[[ Records for this task open ]]

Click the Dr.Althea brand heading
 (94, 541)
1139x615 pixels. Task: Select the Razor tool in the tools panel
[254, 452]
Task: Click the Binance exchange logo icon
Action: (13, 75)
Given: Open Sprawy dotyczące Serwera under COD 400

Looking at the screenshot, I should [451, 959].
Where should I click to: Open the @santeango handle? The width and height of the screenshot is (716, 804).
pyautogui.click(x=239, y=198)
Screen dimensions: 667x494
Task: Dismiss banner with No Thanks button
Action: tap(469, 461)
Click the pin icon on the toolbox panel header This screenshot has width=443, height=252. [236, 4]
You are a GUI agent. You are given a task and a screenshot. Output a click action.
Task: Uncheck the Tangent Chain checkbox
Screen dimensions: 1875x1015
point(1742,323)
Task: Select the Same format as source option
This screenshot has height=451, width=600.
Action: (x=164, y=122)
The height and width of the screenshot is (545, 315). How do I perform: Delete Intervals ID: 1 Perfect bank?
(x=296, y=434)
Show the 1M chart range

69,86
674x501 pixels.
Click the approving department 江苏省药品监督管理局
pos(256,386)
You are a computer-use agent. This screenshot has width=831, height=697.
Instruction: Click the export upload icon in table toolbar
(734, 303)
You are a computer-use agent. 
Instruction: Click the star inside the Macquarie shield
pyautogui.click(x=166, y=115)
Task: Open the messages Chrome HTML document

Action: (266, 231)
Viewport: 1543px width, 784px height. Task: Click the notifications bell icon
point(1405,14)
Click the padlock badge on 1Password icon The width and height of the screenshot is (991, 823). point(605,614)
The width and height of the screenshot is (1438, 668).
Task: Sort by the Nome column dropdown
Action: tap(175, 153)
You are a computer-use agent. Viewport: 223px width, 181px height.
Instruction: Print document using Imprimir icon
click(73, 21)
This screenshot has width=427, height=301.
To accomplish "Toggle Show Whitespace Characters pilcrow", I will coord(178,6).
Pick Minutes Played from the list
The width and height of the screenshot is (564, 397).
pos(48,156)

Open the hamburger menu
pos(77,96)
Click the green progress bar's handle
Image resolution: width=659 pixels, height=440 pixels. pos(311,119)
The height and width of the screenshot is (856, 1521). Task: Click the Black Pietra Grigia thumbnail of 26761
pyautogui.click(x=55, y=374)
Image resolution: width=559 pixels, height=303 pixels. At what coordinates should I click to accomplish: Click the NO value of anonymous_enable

[[ Records for this task closed ]]

- Description of the task: The response is the exact set of lines from the one holding "Click the green progress bar's handle" through the last line of the material.

- Task output:
Click the green progress bar's handle
Image resolution: width=659 pixels, height=440 pixels. pos(311,119)
The height and width of the screenshot is (856, 1521). Task: Click the Black Pietra Grigia thumbnail of 26761
pyautogui.click(x=55, y=374)
Image resolution: width=559 pixels, height=303 pixels. At what coordinates should I click to accomplish: Click the NO value of anonymous_enable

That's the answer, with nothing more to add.